Task goal –
With pictures omitted, copy exactly every line from the one that contains "Where should I click to: Click" to the end of the listing below.

Extracted data –
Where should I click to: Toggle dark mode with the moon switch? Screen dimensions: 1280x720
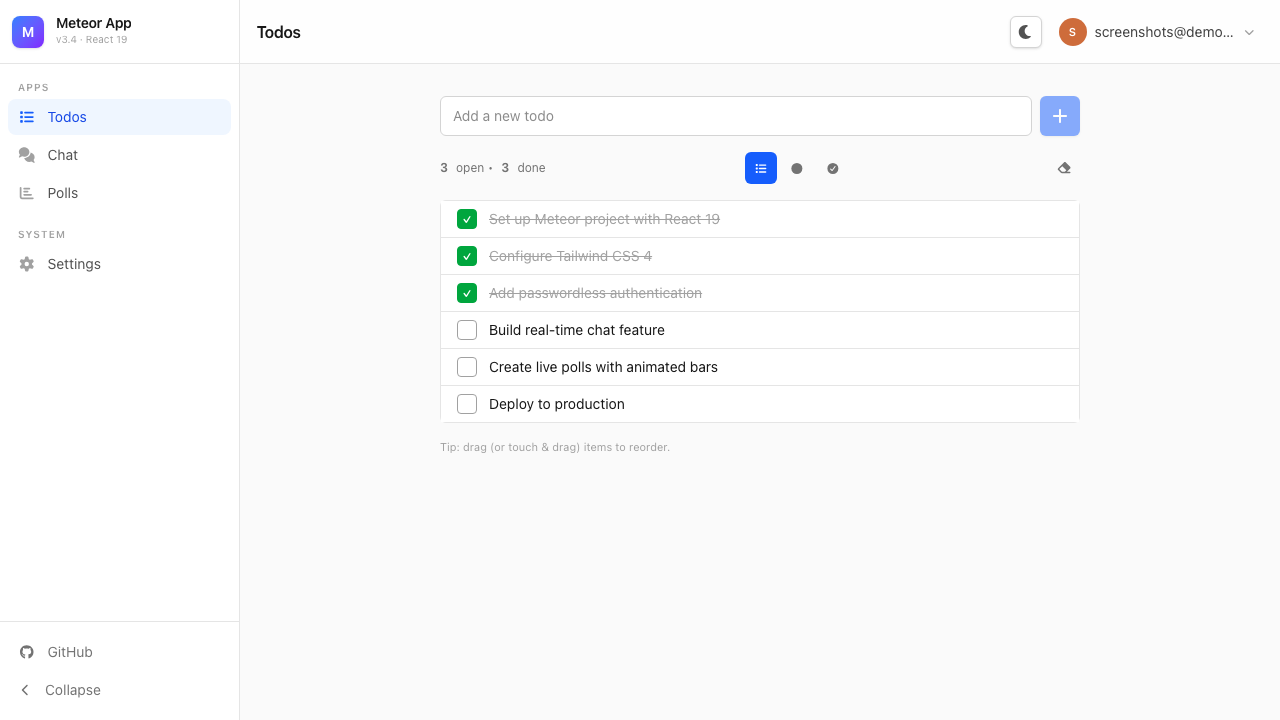tap(1025, 32)
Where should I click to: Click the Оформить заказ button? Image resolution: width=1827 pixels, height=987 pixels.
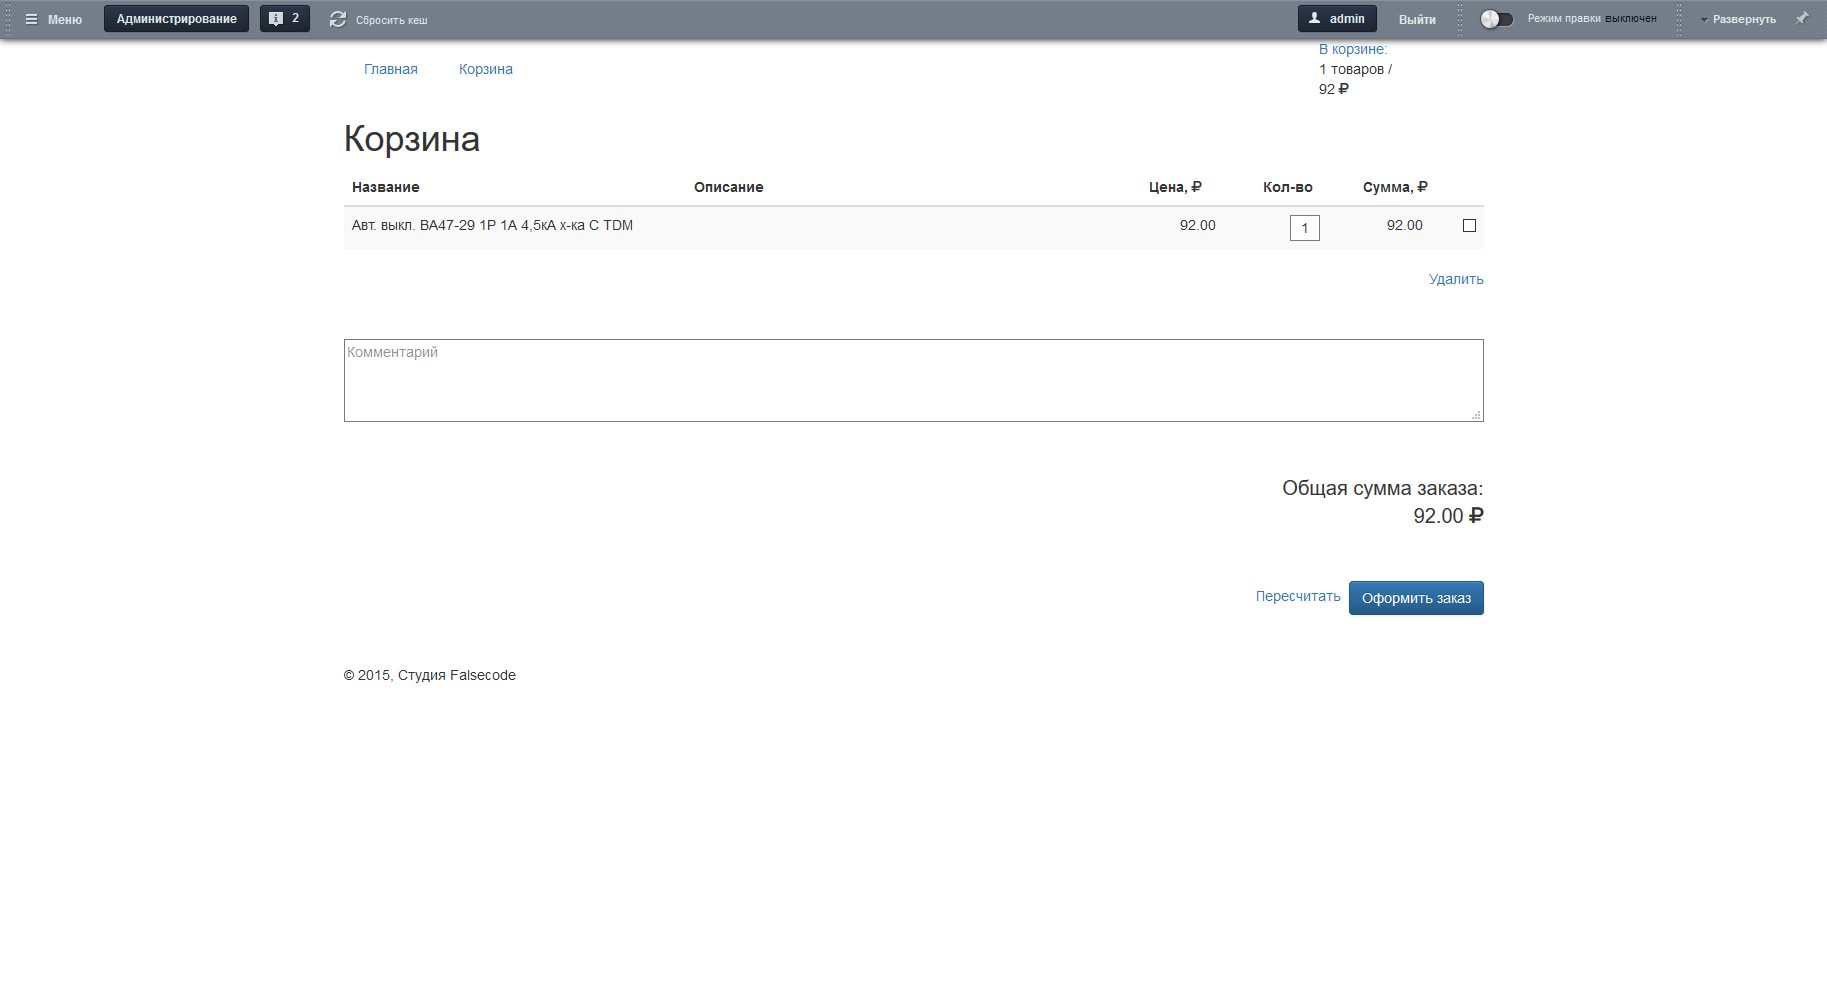[1416, 598]
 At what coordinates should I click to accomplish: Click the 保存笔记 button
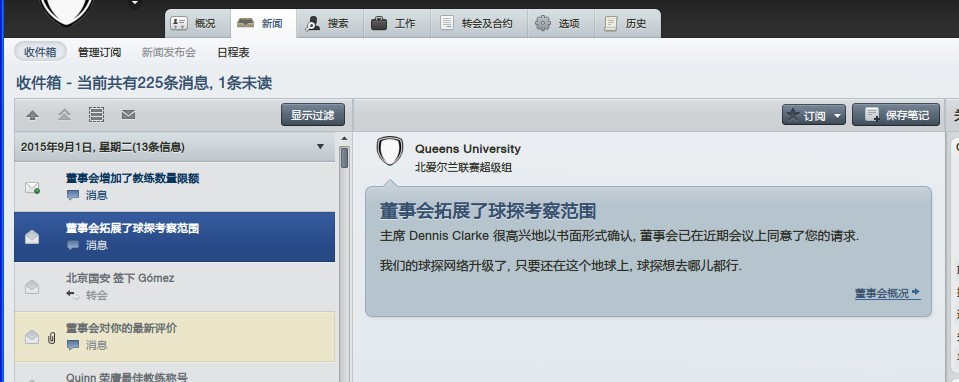[895, 115]
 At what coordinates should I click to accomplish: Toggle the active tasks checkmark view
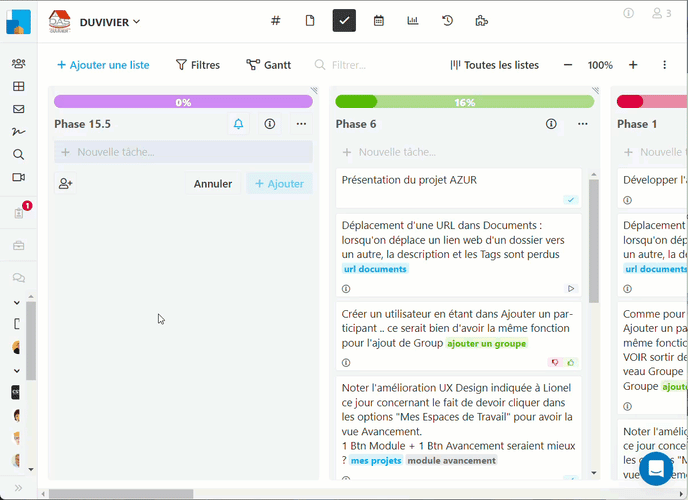point(344,20)
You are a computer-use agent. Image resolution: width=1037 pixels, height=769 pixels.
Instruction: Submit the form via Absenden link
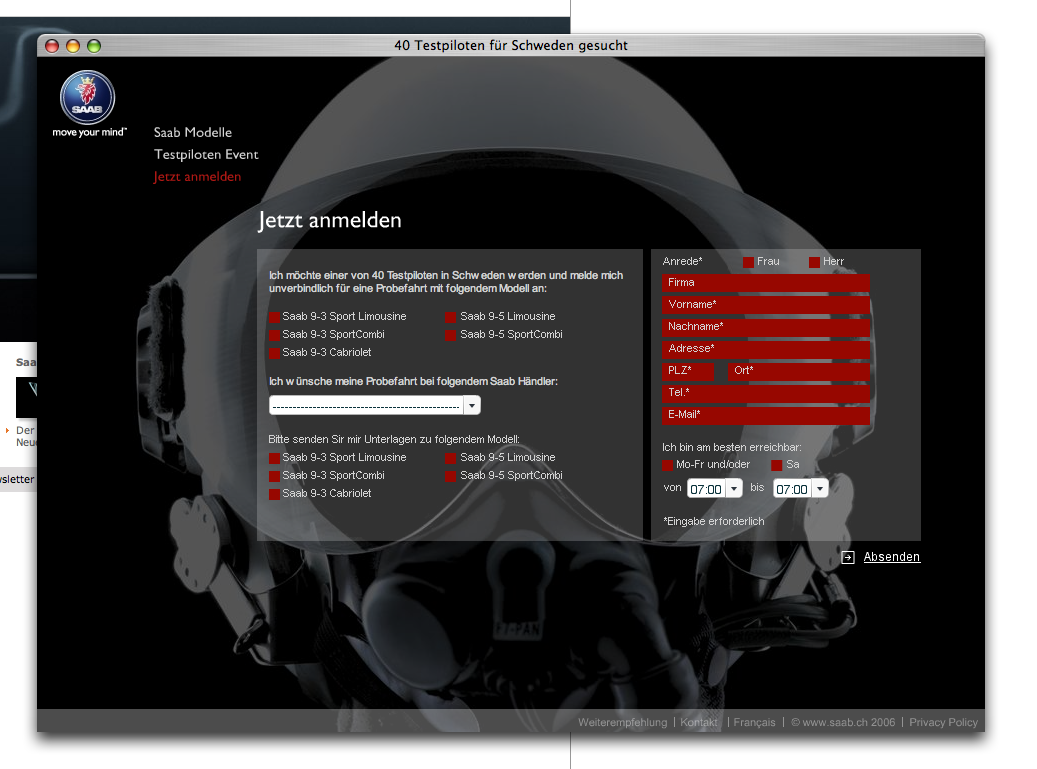click(x=891, y=557)
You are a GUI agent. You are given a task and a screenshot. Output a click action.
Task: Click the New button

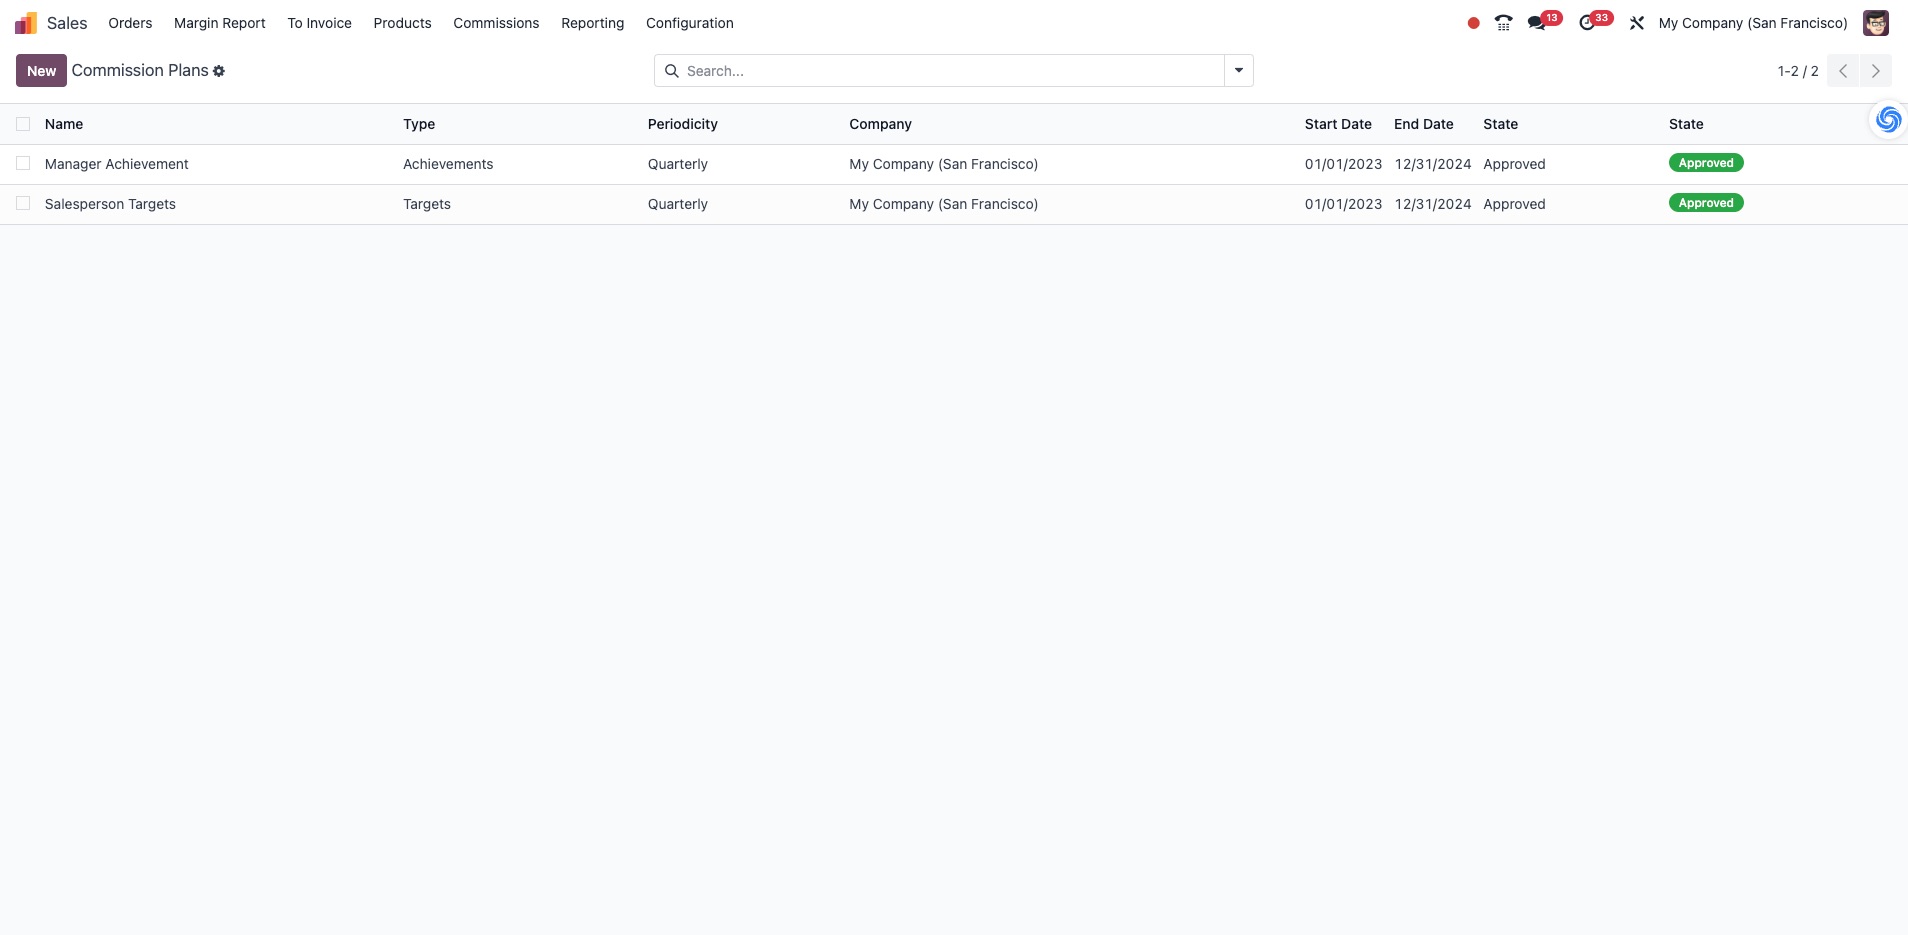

Response below –
Where should I click to: Click the Оформить заказ button? Image resolution: width=1827 pixels, height=987 pixels.
[1416, 598]
 At what coordinates should I click to accomplish: Click the 保存笔记 button
[895, 115]
 At what coordinates should I click to accomplish: Toggle the active tasks checkmark view
point(344,20)
You are a computer-use agent. Image resolution: width=1037 pixels, height=769 pixels.
Instruction: Submit the form via Absenden link
click(x=891, y=557)
You are a GUI agent. You are given a task and a screenshot. Output a click action.
Task: Click the New button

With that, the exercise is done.